+++ INPUT +++

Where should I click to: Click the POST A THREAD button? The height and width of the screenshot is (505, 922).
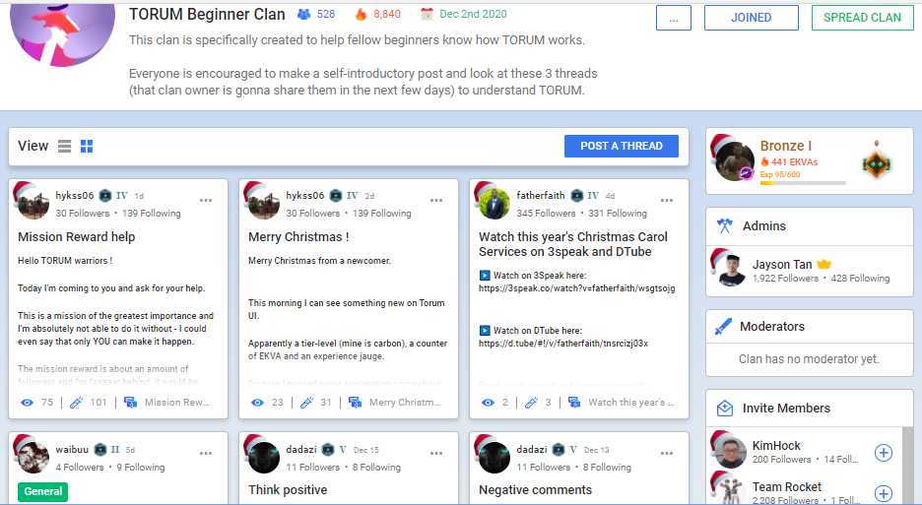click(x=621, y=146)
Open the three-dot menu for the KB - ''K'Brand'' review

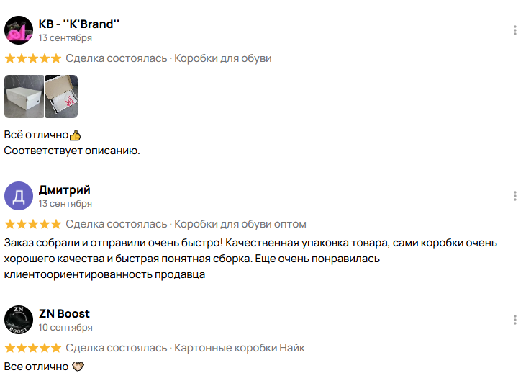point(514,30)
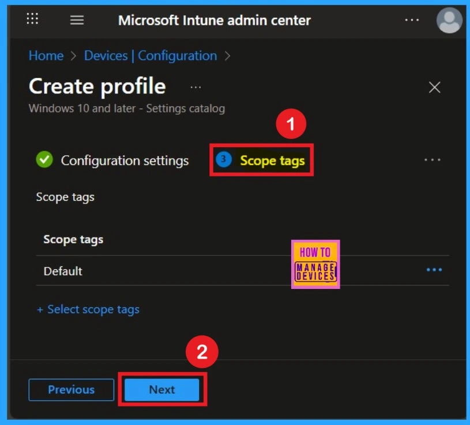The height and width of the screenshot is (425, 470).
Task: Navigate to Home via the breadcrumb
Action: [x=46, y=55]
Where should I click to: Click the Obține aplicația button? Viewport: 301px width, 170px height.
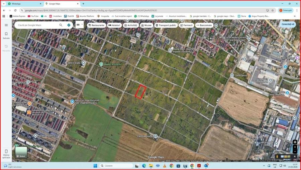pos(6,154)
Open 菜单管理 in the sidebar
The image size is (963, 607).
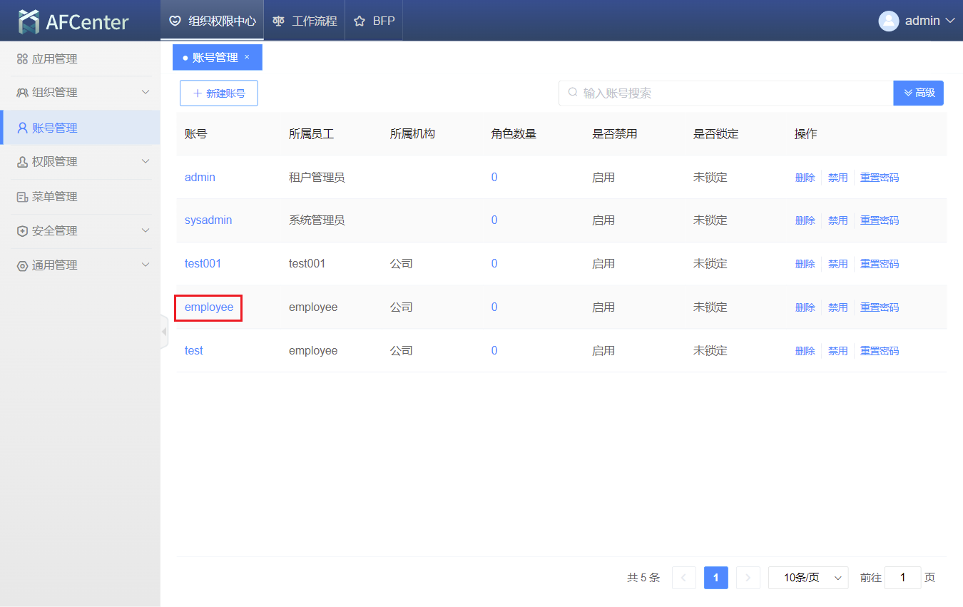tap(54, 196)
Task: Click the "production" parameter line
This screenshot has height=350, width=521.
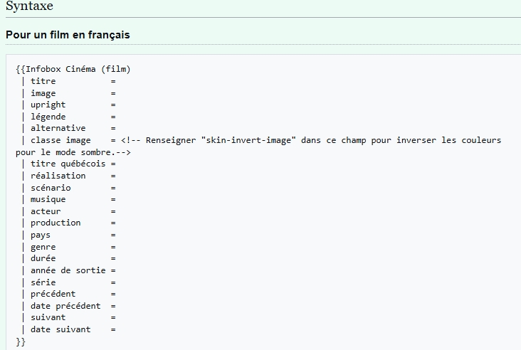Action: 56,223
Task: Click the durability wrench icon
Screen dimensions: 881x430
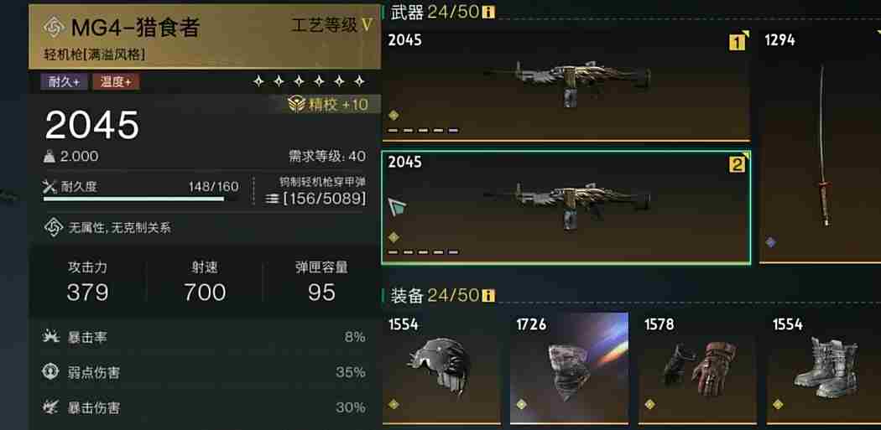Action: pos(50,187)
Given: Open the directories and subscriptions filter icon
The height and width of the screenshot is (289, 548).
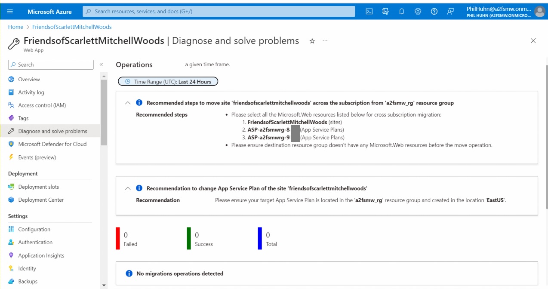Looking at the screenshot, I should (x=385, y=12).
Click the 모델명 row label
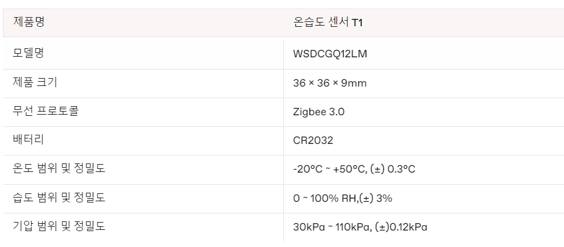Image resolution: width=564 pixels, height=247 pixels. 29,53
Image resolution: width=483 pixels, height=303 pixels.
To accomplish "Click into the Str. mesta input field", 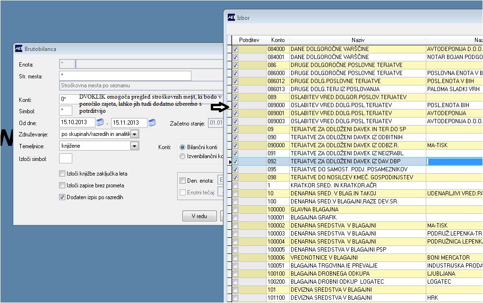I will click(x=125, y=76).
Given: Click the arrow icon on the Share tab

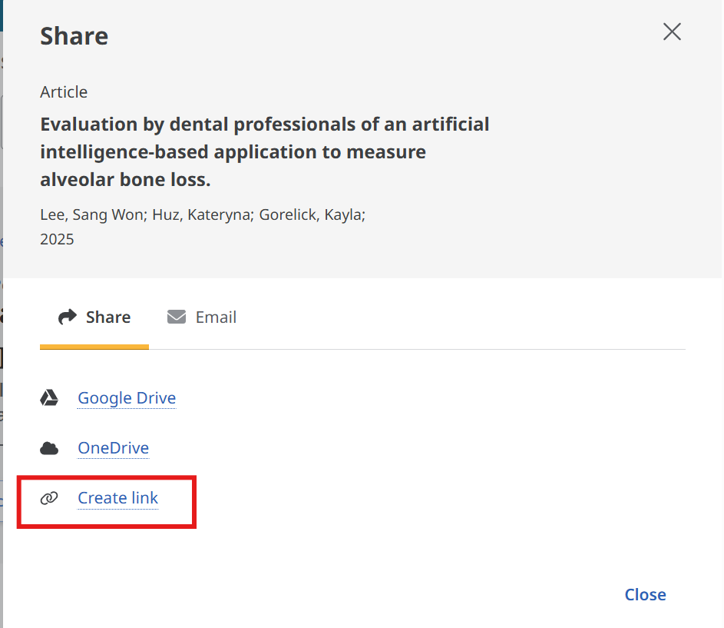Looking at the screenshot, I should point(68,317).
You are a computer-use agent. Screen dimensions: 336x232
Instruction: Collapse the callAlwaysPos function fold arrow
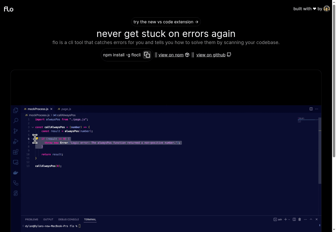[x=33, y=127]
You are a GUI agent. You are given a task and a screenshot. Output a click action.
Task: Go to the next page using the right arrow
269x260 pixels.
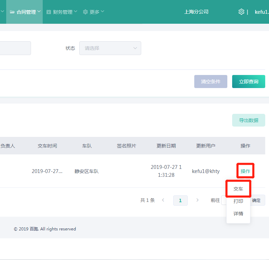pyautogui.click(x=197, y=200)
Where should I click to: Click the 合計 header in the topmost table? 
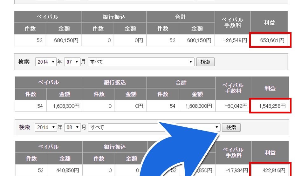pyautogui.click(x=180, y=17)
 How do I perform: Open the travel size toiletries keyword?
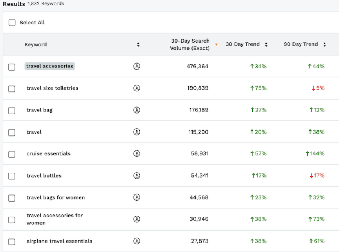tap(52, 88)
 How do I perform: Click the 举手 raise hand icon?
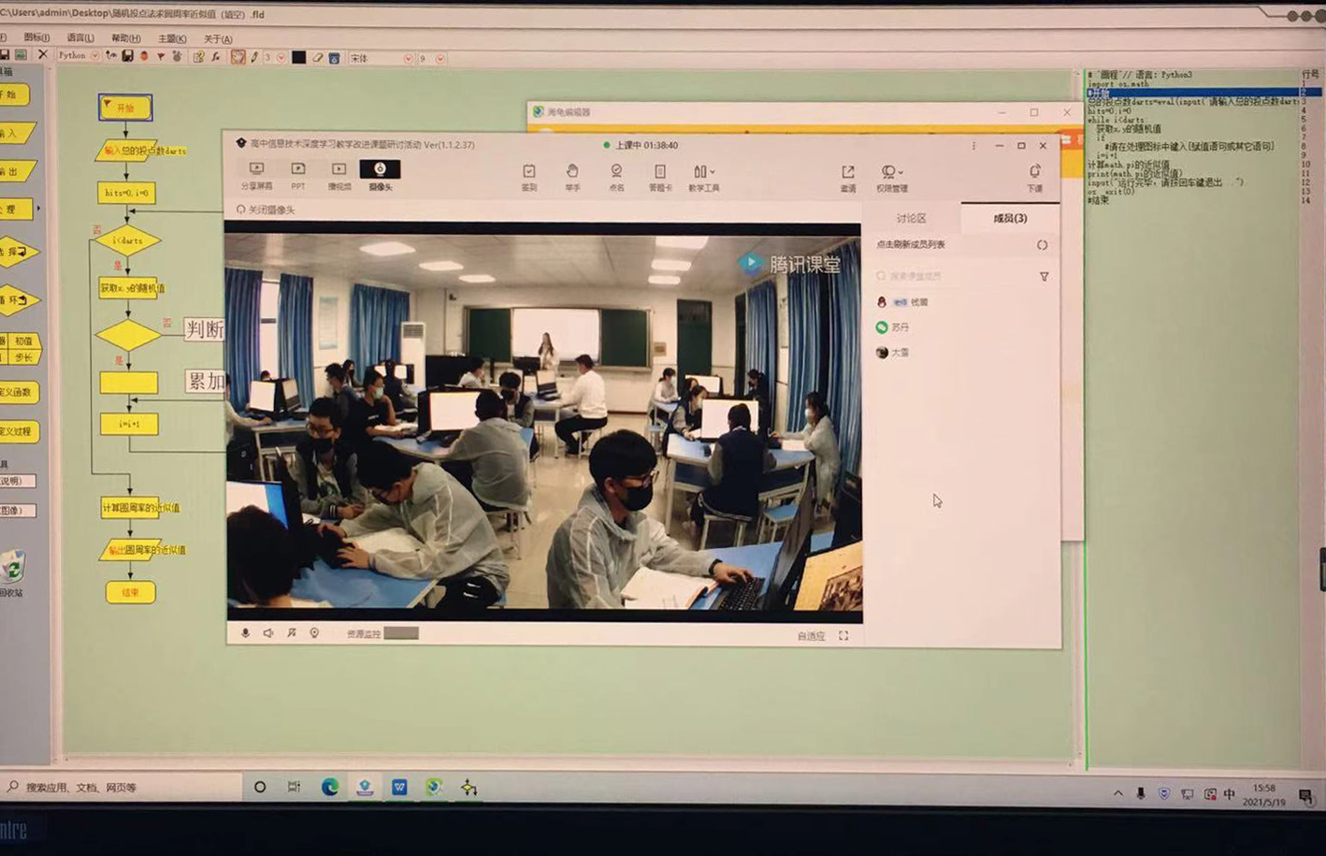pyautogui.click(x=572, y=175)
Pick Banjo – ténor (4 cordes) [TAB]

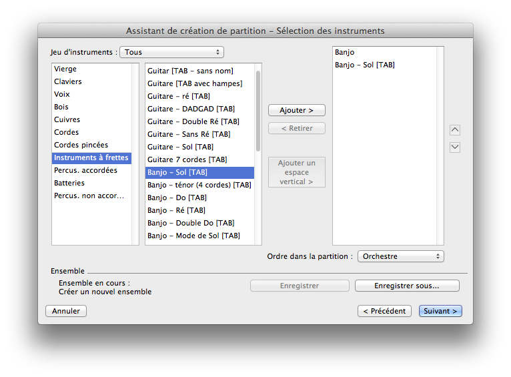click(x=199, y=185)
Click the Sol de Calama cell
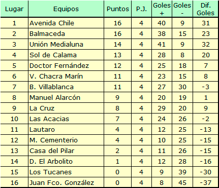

+++

EXERCISE DESCRIPTION
Looking through the data above, copy out each line in which the string "agent" occurs.

OUTPUT BELOW
You are a computer-use agent. Screen dimensions: 336x232
You are a GUI agent. You are given a task and a screenshot. Output a click action.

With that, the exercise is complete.